* START SUPPLIED MATERIAL *
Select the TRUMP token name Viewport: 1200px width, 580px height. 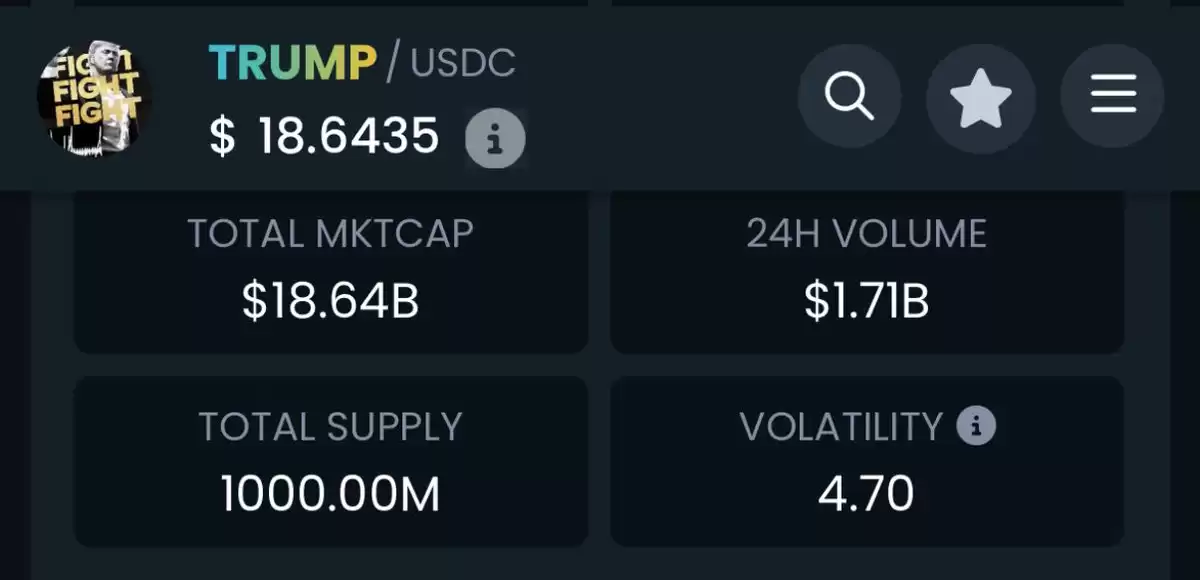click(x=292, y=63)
* END SUPPLIED MATERIAL *
* START SUPPLIED MATERIAL *
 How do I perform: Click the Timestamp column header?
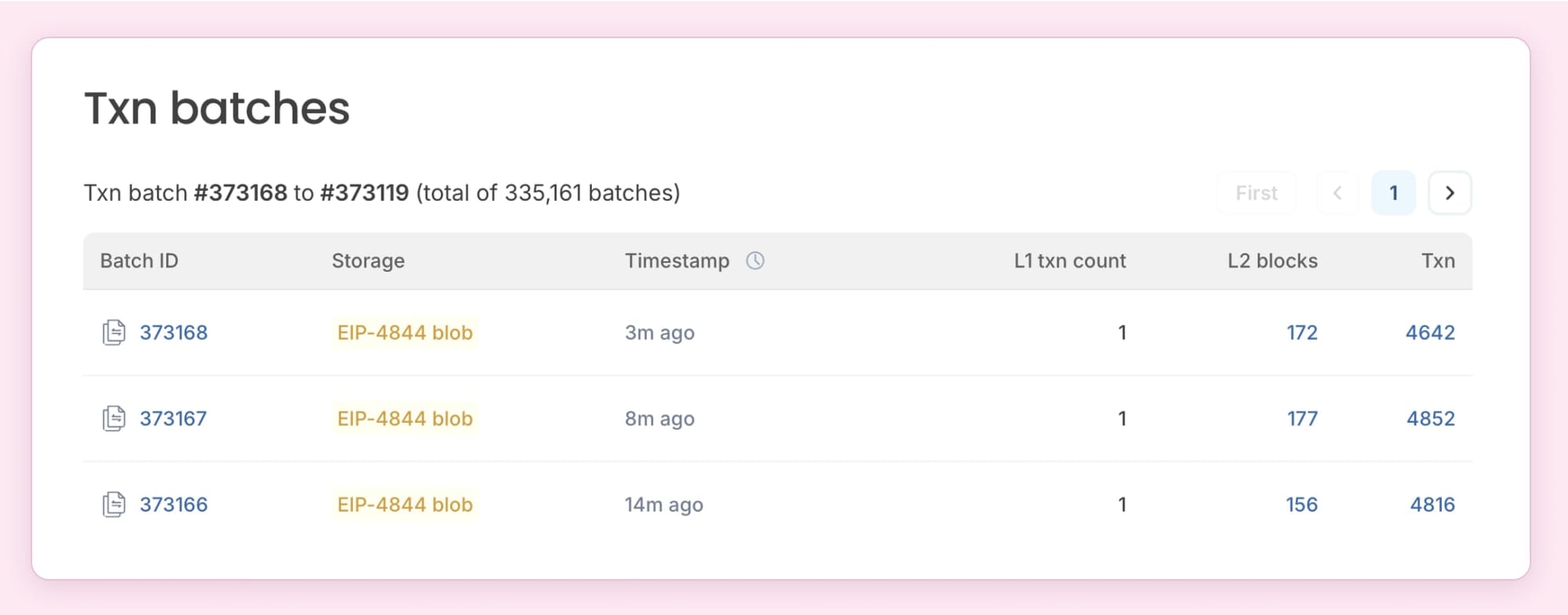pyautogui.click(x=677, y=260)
* END SUPPLIED MATERIAL *
* START SUPPLIED MATERIAL *
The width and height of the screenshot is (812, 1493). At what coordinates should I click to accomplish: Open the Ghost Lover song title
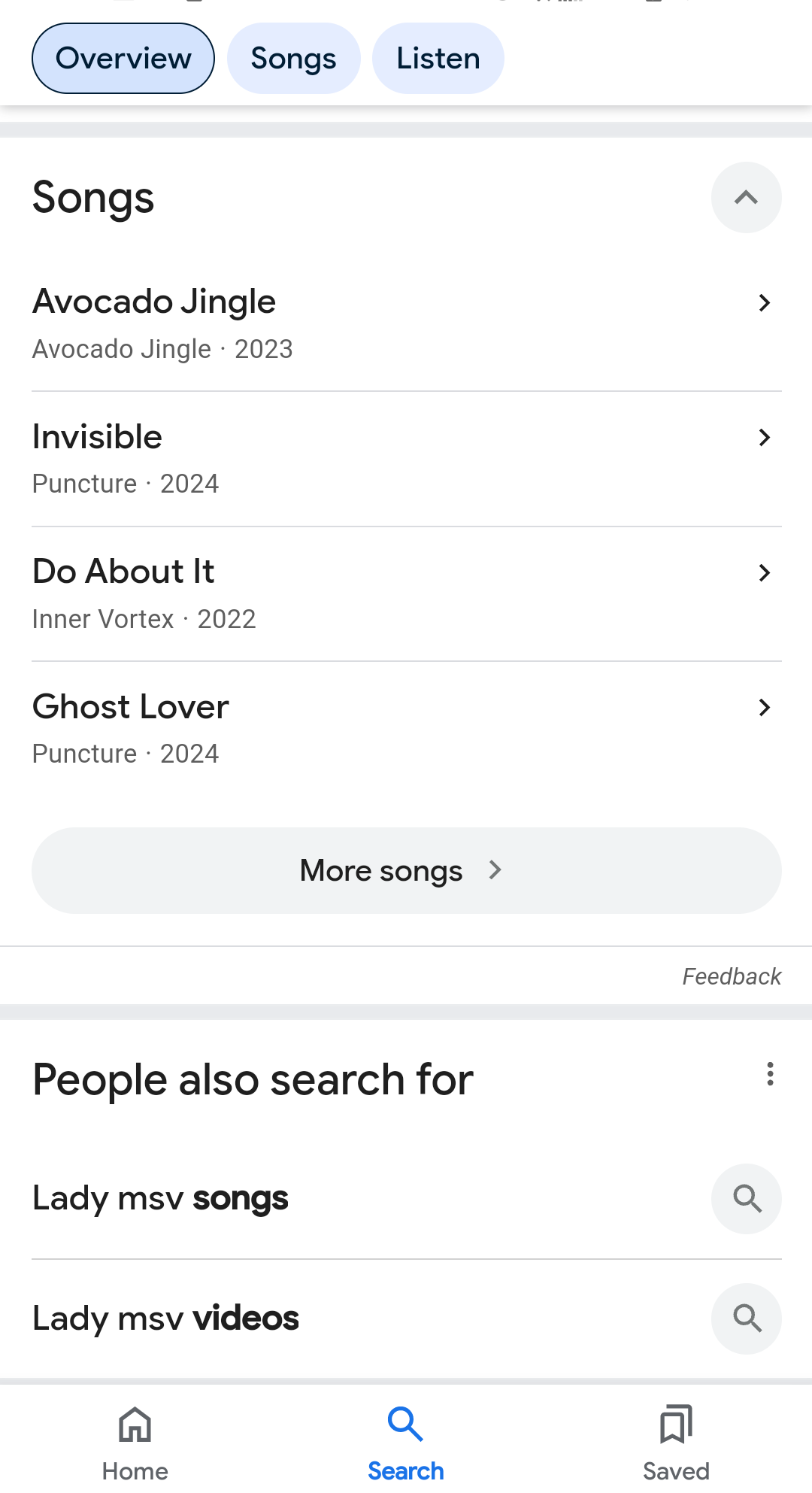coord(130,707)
* END SUPPLIED MATERIAL *
## AIM OF THE TASK
Could you print the material starting with the line that contains "The width and" and going on through the line that contains "coord(130,707)", character for character, with the pictures left out?

## EXERCISE ANSWER
The width and height of the screenshot is (812, 1493). At what coordinates should I click to accomplish: Open the Ghost Lover song title
coord(130,707)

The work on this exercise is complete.